Denn der Weinbau im Burgund hat durchaus seine Tücken. Das kühle bis gemäßigte kontinentale Klima hält manche schlechte Überraschung bereit. Berüchtigt sind die bis in den Mai reichenden Nachtfröste, die insbesondere in den niedrigen Lagen verheerende Schäden anrichten können. Man denke nur an die Bilder, die zeigen, wie die Winzer des Nachts durch Feuer zwischen den Reben den Frost abzuwehren versuchen. Ebenso gefürchtet sind die sommerlichen Hagelschauer, die Rebe und Trauben unter Beschuss nehmen. Folglich gibt es Jahrgänge, die nur geringe Erntemengen einbringen, was die schon anspruchsvollen Preise weiter beansprucht.
Kleine Rebflächen, große Weine
Noch eine Besonderheit ist der Geschichte geschuldet. Vor allem die Erbteilung hat dazu geführt, dass die Weingüter im Burgund verhältnismäßig klein sind.

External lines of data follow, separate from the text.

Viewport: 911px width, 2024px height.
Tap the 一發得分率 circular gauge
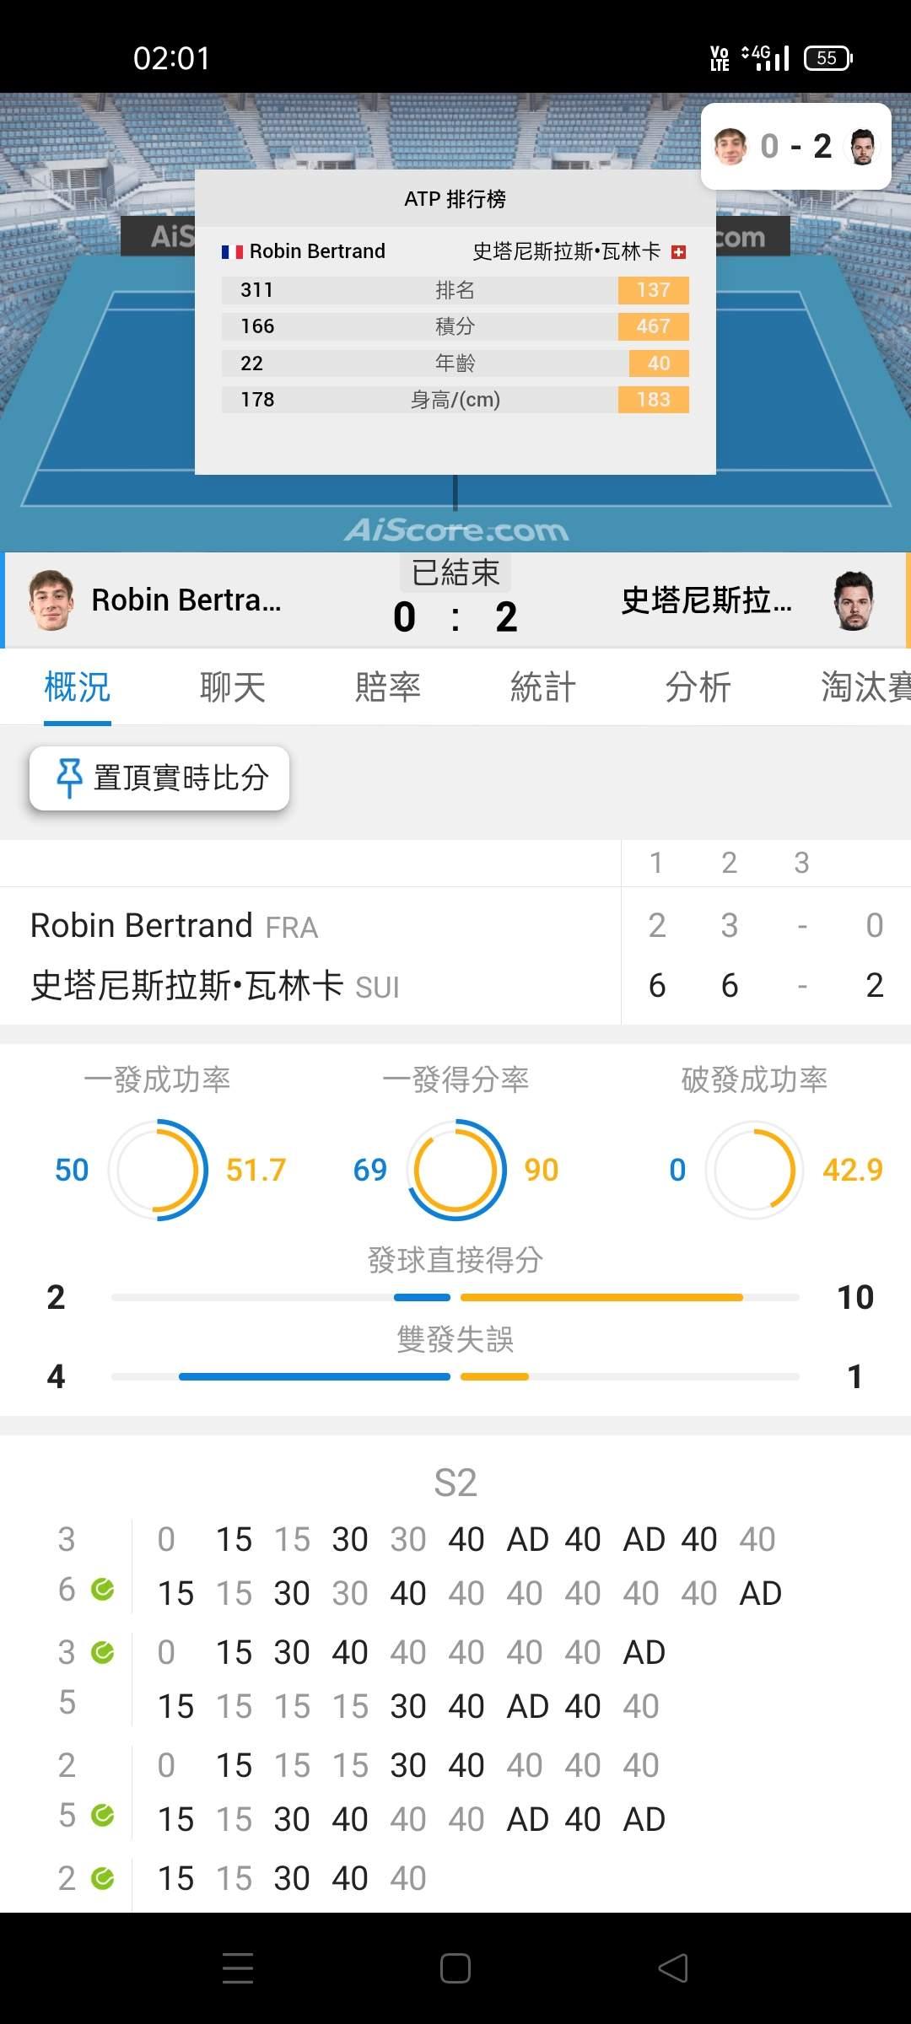456,1170
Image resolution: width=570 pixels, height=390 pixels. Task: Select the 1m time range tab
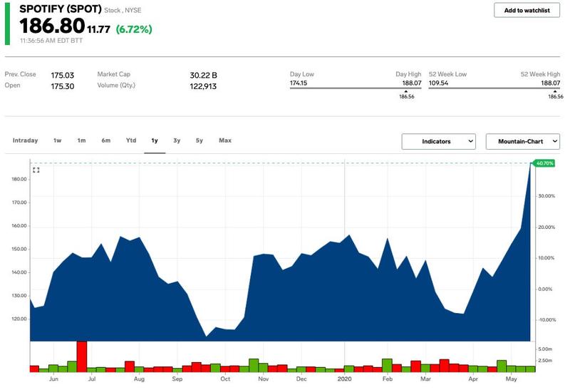[81, 140]

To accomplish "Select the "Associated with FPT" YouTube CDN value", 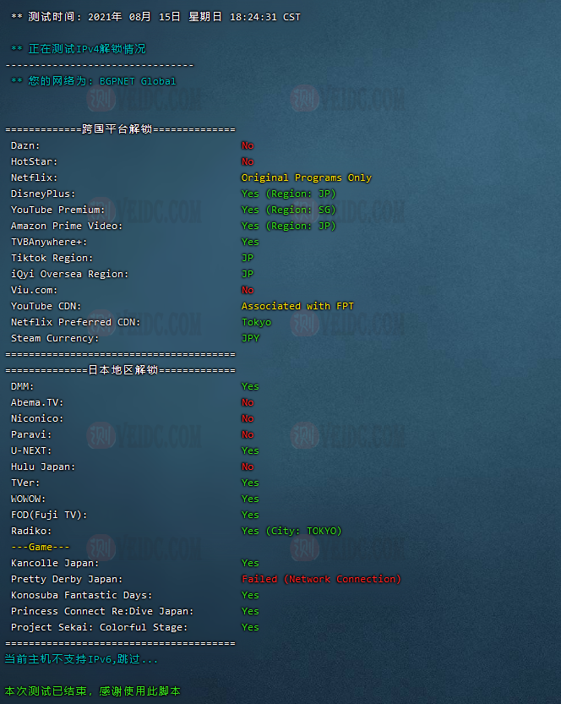I will [297, 306].
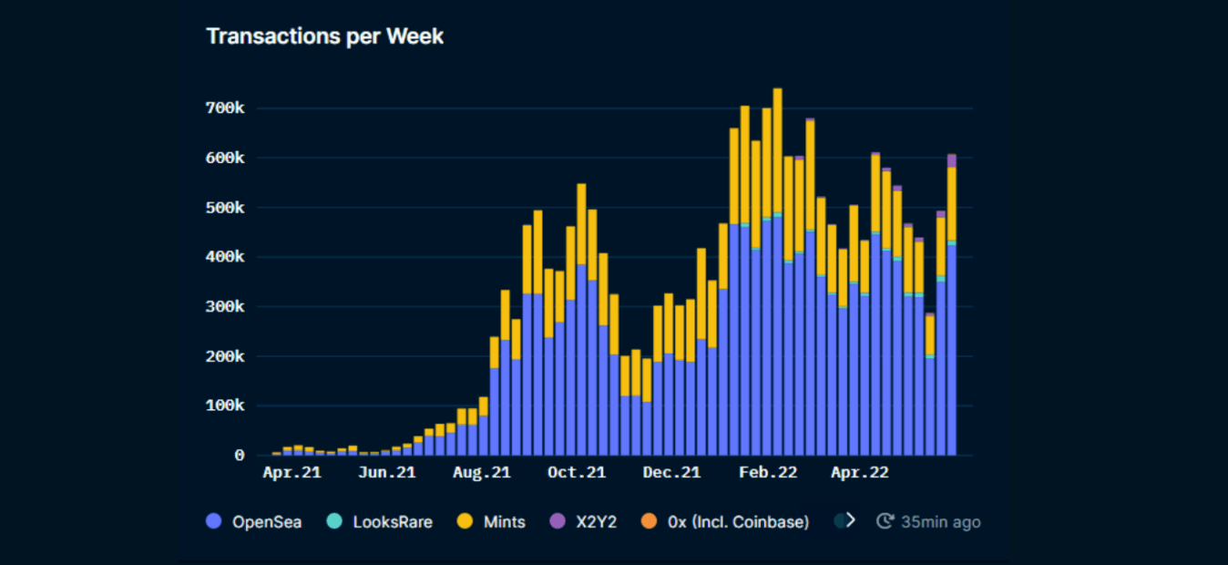Click the yellow Mints legend dot
This screenshot has height=565, width=1228.
point(466,522)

Die durchschnittliche Größe der Rebfläche beträgt lediglich 6,5 Hektar. Die traditionell hohen Grundstückspreise im Burgund sorgen dafür, dass es schnell sehr teuer wird, wenn das Gut wachsen will. Zudem muss man erst einmal jemand finden, der seine gute Lage verkaufen möchte. In der Folge führt dies dazu, dass Weingüter oder Weinmacher Traubenmaterial von anderen Weinbauern, Winzern oder einer der wenigen Kooperativen dazukaufen. Der Unterschied wird fein säuberlich vermerkt. Wer eigene Trauben für seinen Wein verwendet, ist ein Propriéteur-Recoltant oder Propriéteur-Vignerons. In den anderen Fällen wird der Handel der Trauben vermerkt und notiert. Auf der Flasche findet sich der Begriff Négociant.
Vom Burgund lernen: VDP
Es ist gerade die Genauigkeit und der hauptsächliche Bezug auf die Qualität der individuellen Lage, der die Burgunder Systematik so attraktiv macht. In Deutschland ist es der Verband Deutscher Prädikatsweingüter – kurz VDP – der sich mit seiner Qualitätspyramide an der Vorarbeit im Nachbarland orientiert hat. Seine Einteilung von Gutswein über Ortswein und Erster Lage bis zur Großen Lage lässt die Parallele klar erkennen. Angesichts des Renommees der Weine aus dem Burgund und mit Blick auf die erzielten Preise für diese Weine mag der VDP wohl der Divise gefolgt sein: vom Burgund lernen, heißt siegen lernen.